Description of the task:
All records below must be retyped exactly.

══ Data provided

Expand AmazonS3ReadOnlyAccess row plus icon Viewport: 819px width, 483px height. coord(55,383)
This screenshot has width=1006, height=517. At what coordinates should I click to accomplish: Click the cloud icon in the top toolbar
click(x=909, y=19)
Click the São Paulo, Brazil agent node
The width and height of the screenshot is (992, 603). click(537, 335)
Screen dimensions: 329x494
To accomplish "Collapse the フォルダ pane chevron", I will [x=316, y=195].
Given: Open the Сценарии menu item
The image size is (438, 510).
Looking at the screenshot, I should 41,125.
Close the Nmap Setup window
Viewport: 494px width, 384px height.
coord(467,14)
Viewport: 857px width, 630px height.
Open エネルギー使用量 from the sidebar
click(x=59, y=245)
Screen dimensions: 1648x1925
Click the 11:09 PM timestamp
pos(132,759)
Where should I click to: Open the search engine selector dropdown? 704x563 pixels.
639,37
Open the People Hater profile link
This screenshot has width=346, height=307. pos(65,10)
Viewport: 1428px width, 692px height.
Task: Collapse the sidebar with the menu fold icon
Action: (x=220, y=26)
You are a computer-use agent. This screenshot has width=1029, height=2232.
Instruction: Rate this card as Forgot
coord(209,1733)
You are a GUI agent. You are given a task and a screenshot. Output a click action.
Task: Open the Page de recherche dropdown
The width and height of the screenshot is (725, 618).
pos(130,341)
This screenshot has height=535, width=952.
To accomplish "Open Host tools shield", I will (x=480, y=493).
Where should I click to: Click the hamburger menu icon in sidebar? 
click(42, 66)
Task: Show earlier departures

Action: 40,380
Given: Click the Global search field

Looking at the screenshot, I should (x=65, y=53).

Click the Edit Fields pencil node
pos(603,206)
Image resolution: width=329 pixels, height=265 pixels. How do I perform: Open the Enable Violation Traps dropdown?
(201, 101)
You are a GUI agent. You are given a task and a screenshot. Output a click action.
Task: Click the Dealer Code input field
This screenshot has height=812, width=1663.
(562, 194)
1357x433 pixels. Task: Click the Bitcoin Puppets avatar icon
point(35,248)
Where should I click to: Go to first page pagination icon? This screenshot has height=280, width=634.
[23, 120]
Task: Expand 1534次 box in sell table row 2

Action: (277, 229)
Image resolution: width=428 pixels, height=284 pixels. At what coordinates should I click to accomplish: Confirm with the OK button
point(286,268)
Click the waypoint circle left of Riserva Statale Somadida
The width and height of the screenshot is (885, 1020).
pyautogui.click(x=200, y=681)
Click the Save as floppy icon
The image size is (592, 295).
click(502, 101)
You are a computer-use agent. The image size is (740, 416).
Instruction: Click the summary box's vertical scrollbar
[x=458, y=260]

════

Solution to this problem:
Expand AmazonS3ReadOnlyAccess row plus icon Viewport: 819px width, 483px height. coord(55,383)
This screenshot has width=1006, height=517. At what coordinates should I click to accomplish: Click the cloud icon in the top toolbar
click(x=909, y=19)
Click the São Paulo, Brazil agent node
The width and height of the screenshot is (992, 603). click(537, 335)
Screen dimensions: 329x494
To accomplish "Collapse the フォルダ pane chevron", I will [x=316, y=195].
Given: Open the Сценарии menu item
The image size is (438, 510).
Looking at the screenshot, I should 41,125.
Close the Nmap Setup window
Viewport: 494px width, 384px height.
coord(467,14)
Viewport: 857px width, 630px height.
Open エネルギー使用量 from the sidebar
click(x=59, y=245)
Screen dimensions: 1648x1925
Click the 11:09 PM timestamp
pos(132,759)
Where should I click to: Open the search engine selector dropdown? 704x563 pixels.
639,37
Open the People Hater profile link
This screenshot has width=346, height=307. pos(65,10)
Viewport: 1428px width, 692px height.
Task: Collapse the sidebar with the menu fold icon
Action: (x=220, y=26)
You are a computer-use agent. This screenshot has width=1029, height=2232.
Instruction: Rate this card as Forgot
coord(209,1733)
You are a GUI agent. You are given a task and a screenshot. Output a click action.
Task: Open the Page de recherche dropdown
The width and height of the screenshot is (725, 618).
pos(130,341)
This screenshot has height=535, width=952.
To accomplish "Open Host tools shield", I will (x=480, y=493).
Where should I click to: Click the hamburger menu icon in sidebar? 
click(42, 66)
Task: Show earlier departures

Action: 40,380
Given: Click the Global search field

Looking at the screenshot, I should (x=65, y=53).

Click the Edit Fields pencil node
pos(603,206)
Image resolution: width=329 pixels, height=265 pixels. How do I perform: Open the Enable Violation Traps dropdown?
(201, 101)
You are a GUI agent. You are given a task and a screenshot. Output a click action.
Task: Click the Dealer Code input field
This screenshot has height=812, width=1663.
(562, 194)
1357x433 pixels. Task: Click the Bitcoin Puppets avatar icon
point(35,248)
Where should I click to: Go to first page pagination icon? This screenshot has height=280, width=634.
[23, 120]
Task: Expand 1534次 box in sell table row 2

Action: (277, 229)
Image resolution: width=428 pixels, height=284 pixels. At what coordinates should I click to accomplish: Confirm with the OK button
point(286,268)
Click the waypoint circle left of Riserva Statale Somadida
The width and height of the screenshot is (885, 1020).
pyautogui.click(x=200, y=681)
Click the Save as floppy icon
The image size is (592, 295).
click(502, 101)
You are a computer-use agent. The image size is (740, 416).
Instruction: Click the summary box's vertical scrollbar
[x=458, y=260]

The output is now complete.